Revised: Refining early Basque criteria

Thu Oct 28 19:35:16 UTC 1999

[The following message has been re-written,
at the request of the list moderator.
In addition, in order to avoid duplication,
I have cut parts of it which were better treated in
a message sent later, titled
"9 specifics on Including and excluding data".
Please see that message in conjunction with this one.
LA]

We are gradually reaching greater clarity concerning Larry Trask's criteria.
When he has said that he only wants to include the "best" cases,
that is quite different from trying to include only cases which are
highly likely to have been in early or proto-Basque.

So in a sense, I could immediately agree with ALL of his criteria if
our goal were only the *absolutely* "best" cases,
because that means that every reasonable criterion we can think of
should be satisfied maximally, otherwise by definition
the proffered example could not be a "best" case.
But I think linguists very rarely use that goal in such an absolute sense,
and Larry doesn't quite either.

Taking it literally,
it would have an unfortunate logical consequence,
if applied in a truly absolute sense.
Our data set would become hopelessly small,
because we could always discover that some members of our tentative
data set actually scored higher on some criterion than others,
so the "others" would have to be dropped as not absolutely "best".
This simply means we must use common sense.
But then "best" does not have an absolute meaning,
and we are really looking for "better" to some sufficient degree.
Thus, all practical considerations are relevant, not absolutes.

***

Trask believes the historical phonology of Basque is already *known*,
that there is only one viable such phonology, and he is comfortable using
it to exclude items.  This is not stated overtly in his criteria, but it did
emerge explicitly in some discussions with others not long ago.
But then the procedure which he proposes,
to select the "best" candidates for early Basque vocabulary,
*is indeed at least to some small degree circularly based
on a prior hypothesis about the historical phonology of Basque*.

++++++++

From the message on early Basque criteria, output the passage starting at the words "In addition, in" and stopping after the words "Larry Trask's criteria.". The items after this point are separate material with no connection to the message on early Basque criteria.

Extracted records
++++++++

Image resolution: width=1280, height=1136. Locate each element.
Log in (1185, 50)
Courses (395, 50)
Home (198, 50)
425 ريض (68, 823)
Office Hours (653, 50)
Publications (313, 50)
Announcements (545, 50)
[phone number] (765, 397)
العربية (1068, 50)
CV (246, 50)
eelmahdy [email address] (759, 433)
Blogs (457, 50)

++++++++

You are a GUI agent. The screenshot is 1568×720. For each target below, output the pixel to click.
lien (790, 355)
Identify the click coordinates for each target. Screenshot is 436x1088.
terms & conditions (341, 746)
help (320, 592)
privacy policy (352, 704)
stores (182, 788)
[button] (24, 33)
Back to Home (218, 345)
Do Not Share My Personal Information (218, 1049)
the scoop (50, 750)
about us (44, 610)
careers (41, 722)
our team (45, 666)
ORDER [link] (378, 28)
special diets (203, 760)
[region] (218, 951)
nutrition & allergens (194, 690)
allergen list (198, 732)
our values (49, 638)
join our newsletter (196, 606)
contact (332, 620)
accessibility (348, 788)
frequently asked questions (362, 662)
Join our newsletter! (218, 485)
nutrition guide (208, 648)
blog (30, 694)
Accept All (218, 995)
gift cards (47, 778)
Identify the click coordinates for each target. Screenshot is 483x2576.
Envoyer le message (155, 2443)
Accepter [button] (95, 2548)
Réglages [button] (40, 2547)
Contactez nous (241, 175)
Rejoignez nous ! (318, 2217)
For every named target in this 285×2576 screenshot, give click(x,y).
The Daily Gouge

++++++++

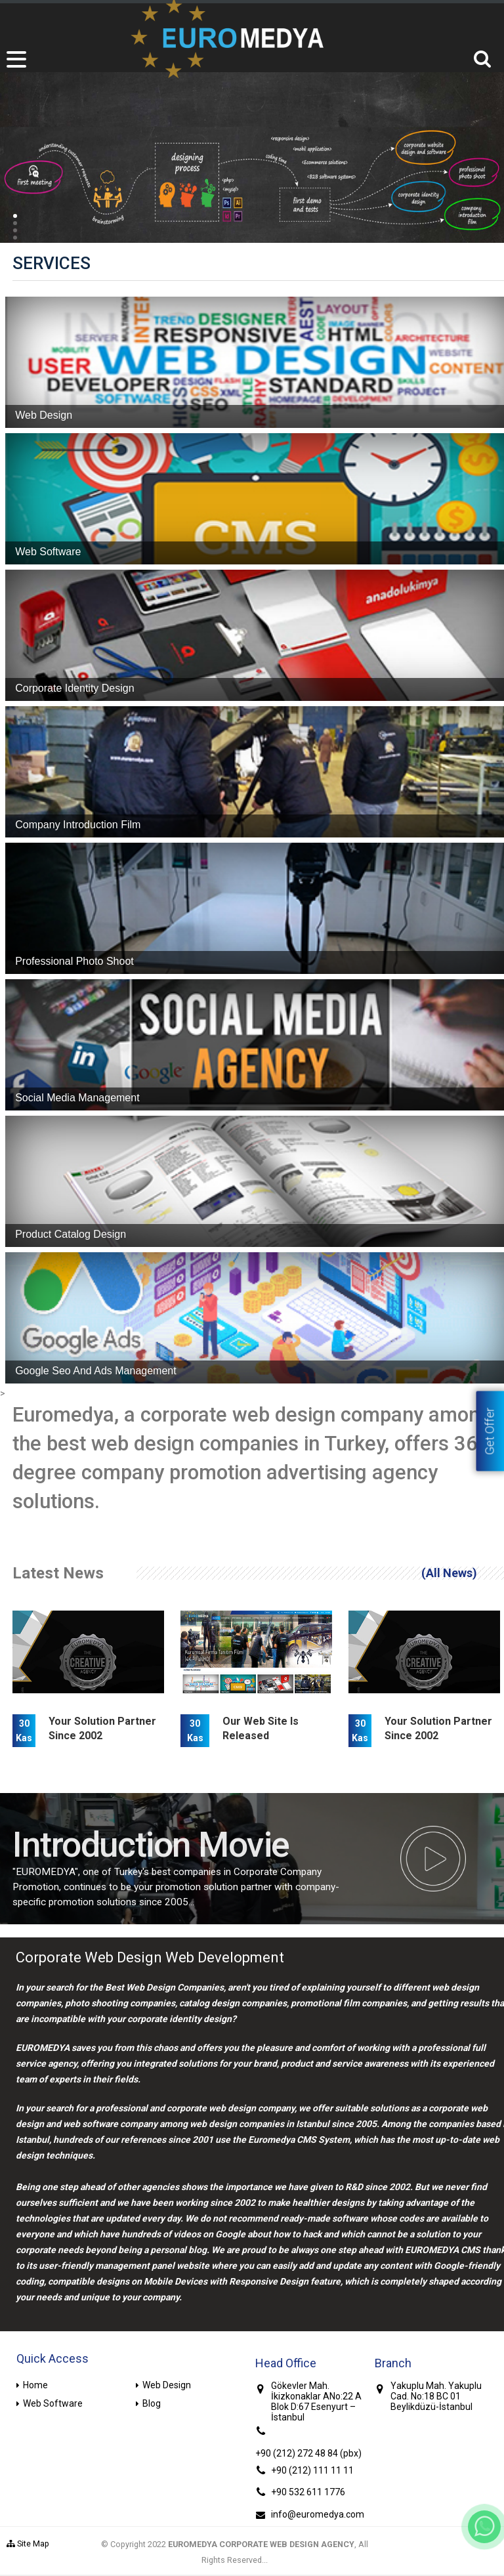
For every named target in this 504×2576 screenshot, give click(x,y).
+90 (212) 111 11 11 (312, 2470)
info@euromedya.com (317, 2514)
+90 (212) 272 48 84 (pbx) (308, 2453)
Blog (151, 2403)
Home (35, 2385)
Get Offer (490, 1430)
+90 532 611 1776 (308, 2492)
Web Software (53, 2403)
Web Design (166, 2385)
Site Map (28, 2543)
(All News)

++++++++

ANSWER
In addition, in order to avoid duplication,
I have cut parts of it which were better treated in
a message sent later, titled
"9 specifics on Including and excluding data".
Please see that message in conjunction with this one.
LA]

We are gradually reaching greater clarity concerning Larry Trask's criteria.